> [EXCERPTED PASSAGE]:
• • • • • • •
Post by sxedio » Sun Feb 24, 2019 11:33 am

Guitar-ded wrote:
Sat Feb 23, 2019 11:23 pm
Regarding the maker, I looked him up in Jose Romanillos' book The Vihuela de Mano and the Spanish Guitar, a dictionary of the makers of plucked and bowed musical instruments of Spain (1200 to 2002) and Garcia, Antonio Carlos is in there, (page 136 for anyone who cares).

All it says about him is:

Details of the label in a guitar. Collection of Felix Manzanero, Spain.
"La Madrilena."
Antonio Carlos Garcia,
Fabrica de Guiarras y Bandurias, (sic)
Madrid.
• • • • • • •
> [INFORMATION GIVEN]:

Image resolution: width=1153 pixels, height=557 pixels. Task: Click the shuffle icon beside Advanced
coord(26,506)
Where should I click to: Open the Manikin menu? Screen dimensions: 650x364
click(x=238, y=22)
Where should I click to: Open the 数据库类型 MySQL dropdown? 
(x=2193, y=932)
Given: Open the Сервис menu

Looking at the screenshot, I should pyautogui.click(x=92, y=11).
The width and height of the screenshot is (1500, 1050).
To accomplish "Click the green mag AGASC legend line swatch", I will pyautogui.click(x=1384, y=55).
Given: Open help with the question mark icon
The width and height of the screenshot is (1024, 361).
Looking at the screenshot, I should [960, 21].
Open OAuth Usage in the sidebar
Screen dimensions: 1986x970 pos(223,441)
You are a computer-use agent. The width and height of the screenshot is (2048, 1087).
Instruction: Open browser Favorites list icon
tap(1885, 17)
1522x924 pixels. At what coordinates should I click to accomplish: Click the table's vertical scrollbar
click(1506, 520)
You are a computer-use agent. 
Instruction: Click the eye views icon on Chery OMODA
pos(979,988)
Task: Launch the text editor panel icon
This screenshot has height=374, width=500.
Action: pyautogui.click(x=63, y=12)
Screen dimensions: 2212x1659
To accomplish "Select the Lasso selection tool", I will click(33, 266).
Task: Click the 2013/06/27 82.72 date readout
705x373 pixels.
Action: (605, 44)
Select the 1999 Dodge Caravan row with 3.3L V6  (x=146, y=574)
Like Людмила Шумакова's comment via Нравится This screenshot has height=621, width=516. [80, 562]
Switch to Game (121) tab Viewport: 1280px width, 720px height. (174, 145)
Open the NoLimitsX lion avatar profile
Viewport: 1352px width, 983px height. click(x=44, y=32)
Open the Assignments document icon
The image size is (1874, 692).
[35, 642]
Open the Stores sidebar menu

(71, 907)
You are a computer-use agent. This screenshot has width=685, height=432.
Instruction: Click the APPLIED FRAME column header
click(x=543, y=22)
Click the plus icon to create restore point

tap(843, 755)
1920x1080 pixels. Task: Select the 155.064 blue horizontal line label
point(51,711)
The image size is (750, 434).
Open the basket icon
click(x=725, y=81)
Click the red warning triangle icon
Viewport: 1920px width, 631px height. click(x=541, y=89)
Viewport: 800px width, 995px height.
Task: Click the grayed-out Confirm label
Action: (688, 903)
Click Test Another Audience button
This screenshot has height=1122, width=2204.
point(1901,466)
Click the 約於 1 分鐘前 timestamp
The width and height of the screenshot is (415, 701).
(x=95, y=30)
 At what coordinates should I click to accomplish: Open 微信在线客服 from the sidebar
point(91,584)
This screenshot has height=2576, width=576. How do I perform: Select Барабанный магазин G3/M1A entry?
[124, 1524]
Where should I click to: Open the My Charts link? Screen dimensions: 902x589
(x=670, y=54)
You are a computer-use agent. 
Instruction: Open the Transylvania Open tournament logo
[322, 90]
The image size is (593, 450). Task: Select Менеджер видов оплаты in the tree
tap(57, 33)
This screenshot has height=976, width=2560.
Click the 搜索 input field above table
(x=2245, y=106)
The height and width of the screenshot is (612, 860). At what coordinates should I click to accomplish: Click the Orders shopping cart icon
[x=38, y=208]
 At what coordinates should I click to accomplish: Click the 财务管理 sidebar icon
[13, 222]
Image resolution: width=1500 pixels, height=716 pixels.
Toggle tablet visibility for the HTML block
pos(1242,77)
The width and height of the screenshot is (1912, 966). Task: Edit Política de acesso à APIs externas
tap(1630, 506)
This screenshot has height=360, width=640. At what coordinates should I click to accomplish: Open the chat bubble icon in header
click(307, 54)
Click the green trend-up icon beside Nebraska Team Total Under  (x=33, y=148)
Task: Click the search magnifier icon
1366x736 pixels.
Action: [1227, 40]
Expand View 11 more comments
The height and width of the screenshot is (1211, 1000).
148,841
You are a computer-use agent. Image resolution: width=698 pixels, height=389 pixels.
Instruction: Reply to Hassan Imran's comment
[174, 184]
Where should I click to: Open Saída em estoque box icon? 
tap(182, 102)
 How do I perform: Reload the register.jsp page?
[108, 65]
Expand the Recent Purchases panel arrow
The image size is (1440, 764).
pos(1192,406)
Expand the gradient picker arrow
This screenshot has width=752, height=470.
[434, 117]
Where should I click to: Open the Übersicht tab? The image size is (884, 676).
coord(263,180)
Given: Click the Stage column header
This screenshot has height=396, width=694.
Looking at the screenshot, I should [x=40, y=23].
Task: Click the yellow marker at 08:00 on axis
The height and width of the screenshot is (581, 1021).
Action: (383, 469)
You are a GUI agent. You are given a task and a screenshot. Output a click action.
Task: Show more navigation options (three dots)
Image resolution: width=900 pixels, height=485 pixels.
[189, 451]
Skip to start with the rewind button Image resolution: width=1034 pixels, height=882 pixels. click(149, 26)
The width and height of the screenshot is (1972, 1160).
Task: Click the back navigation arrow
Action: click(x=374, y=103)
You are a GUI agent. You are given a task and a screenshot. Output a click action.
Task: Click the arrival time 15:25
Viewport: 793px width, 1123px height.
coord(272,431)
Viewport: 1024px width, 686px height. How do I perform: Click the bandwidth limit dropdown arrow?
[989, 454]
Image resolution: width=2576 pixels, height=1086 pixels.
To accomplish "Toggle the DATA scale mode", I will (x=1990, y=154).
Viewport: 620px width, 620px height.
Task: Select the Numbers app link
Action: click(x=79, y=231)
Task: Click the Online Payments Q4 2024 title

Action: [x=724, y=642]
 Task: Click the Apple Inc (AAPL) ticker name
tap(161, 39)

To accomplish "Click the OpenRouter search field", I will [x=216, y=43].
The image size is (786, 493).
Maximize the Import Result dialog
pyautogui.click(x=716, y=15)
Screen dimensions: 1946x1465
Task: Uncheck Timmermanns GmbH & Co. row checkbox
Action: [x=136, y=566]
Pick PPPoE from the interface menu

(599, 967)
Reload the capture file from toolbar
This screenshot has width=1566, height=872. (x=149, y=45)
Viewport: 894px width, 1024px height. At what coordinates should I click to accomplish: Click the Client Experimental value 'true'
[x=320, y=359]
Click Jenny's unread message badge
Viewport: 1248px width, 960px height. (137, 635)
• • • • • • •
> [WRITTEN TASKS]:
a) In the forum post about the guitar maker, on which page of Romanillos' book is Antonio Carlos Garcia found?
b) Using how the forum post describes Romanillos' book, explain why Antonio Carlos Garcia would be included in it.
c) Resume the forum post about the guitar maker from where it stops.
The rows have nothing to do with the forum post.

> [TASK-BY-TASK ANSWERS]:
a) Page 136.

b) The post describes the book as a dictionary of the makers of plucked and bowed musical instruments of Spain from 1200 to 2002. Garcia's label names a guitar and bandurria factory in Madrid, so he falls within that scope.

c)
Thanks, that is very interesting info. When did the company move from 'Guitarras y Bandurrias' to 'Guitarras y Mandolinas'? The spanish estudiantina format became a hit internationally around 1878-1879, then the italians latched on the the fashion and while the name 'estudiantina' stuck, the spanish instruments didn't, the more international italian mandolin taking over. (see Paul Sparks' "The classical Mandolin" for the details).

So I dare guess that Rob's guitar is from the 1880s, while the Manzanero collection one might indeed be 1870s.
(Gr) (En) (very little Fr)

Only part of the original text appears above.